One of the most important passages in his statement is also the most grounded. Richard Metz grew up in Southeastern Pennsylvania near where he’s making these works, and he writes, “I consider the land part of me, as I am part of it.” But he refuses to let that intimacy erase history. “This is not to negate the history of the lands,” he continues—land “stolen from the Lenape Indians,” worked as agriculture, used as Revolutionary War battle sites, folded into estates, and eventually preserved by public entities, keeping the landscape from becoming an abstract “nature” fantasy. It remains human, political, and contested.
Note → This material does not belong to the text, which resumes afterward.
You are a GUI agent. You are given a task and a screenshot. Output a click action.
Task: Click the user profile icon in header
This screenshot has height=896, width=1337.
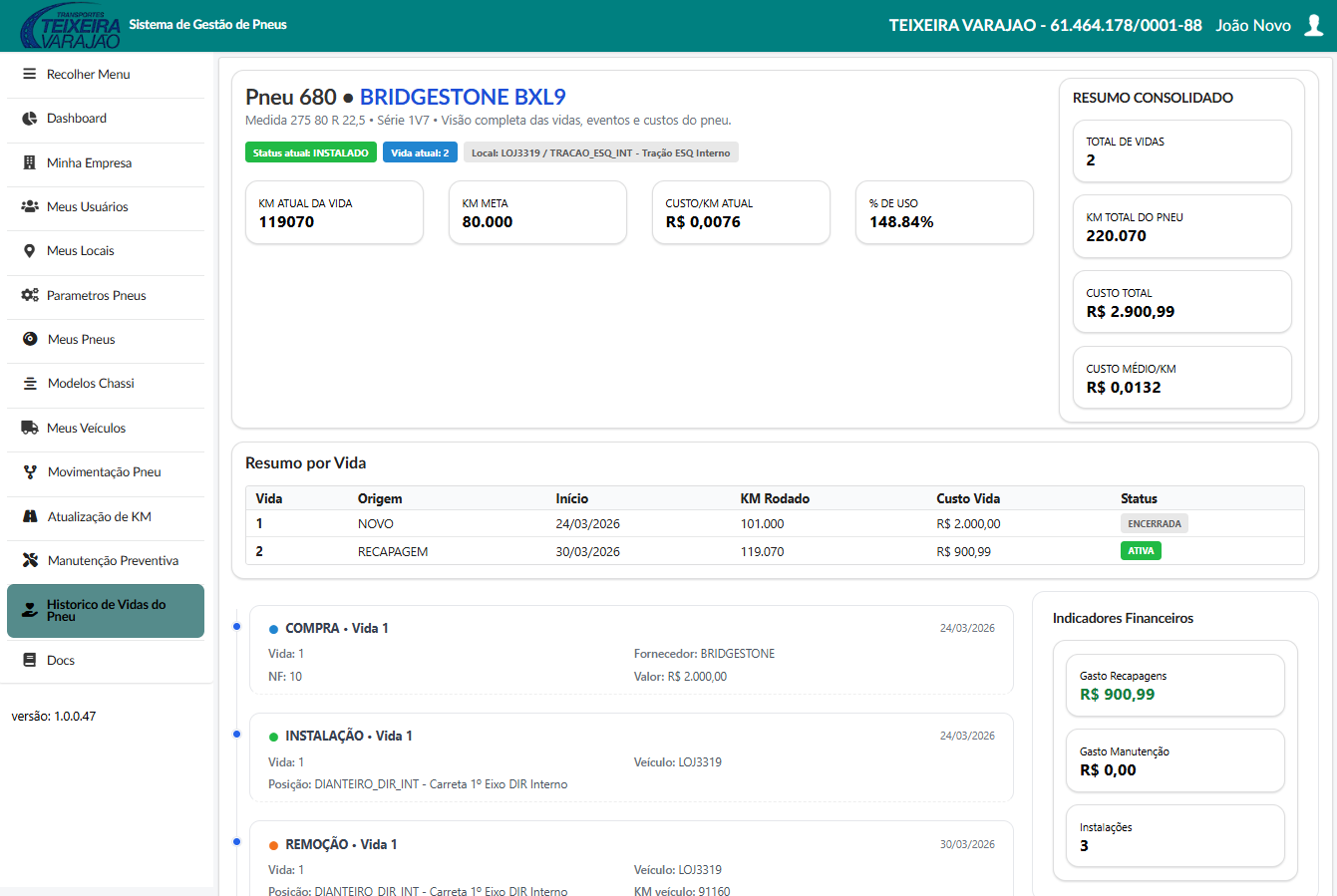point(1314,25)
He’s also blunt about what’s at stake. “Open green space, woodlands, and meadows are disappearing in our area,” he writes. “This is a terrible crime for current and future generations of humans and the many animals and birds that live in them.”

Richard Metz
“View From Below” 2023. Ink. 24 x 32

He links deforestation directly to warming, and then he frames his own life alongside the artwork: “As my way of thanking these areas for the wonder and joy I have experienced in them, I have worked for 35 years trying to preserve open spaces in Northwest Philadelphia and nearby areas.” The goal is direct and generous: to inspire viewers to spend more time in nature, and to take “a more active role in opposing development of these wonderful, crucial ecosystems.”

In an era when contemporary art often performs urgency as a style, Richard Metz offers something steadier: attention as an ethic, and craft as a form of advocacy. His work doesn’t just depict place—it argues for it, quietly but insistently, in pigment, paper, and the shadowed intelligence of crows.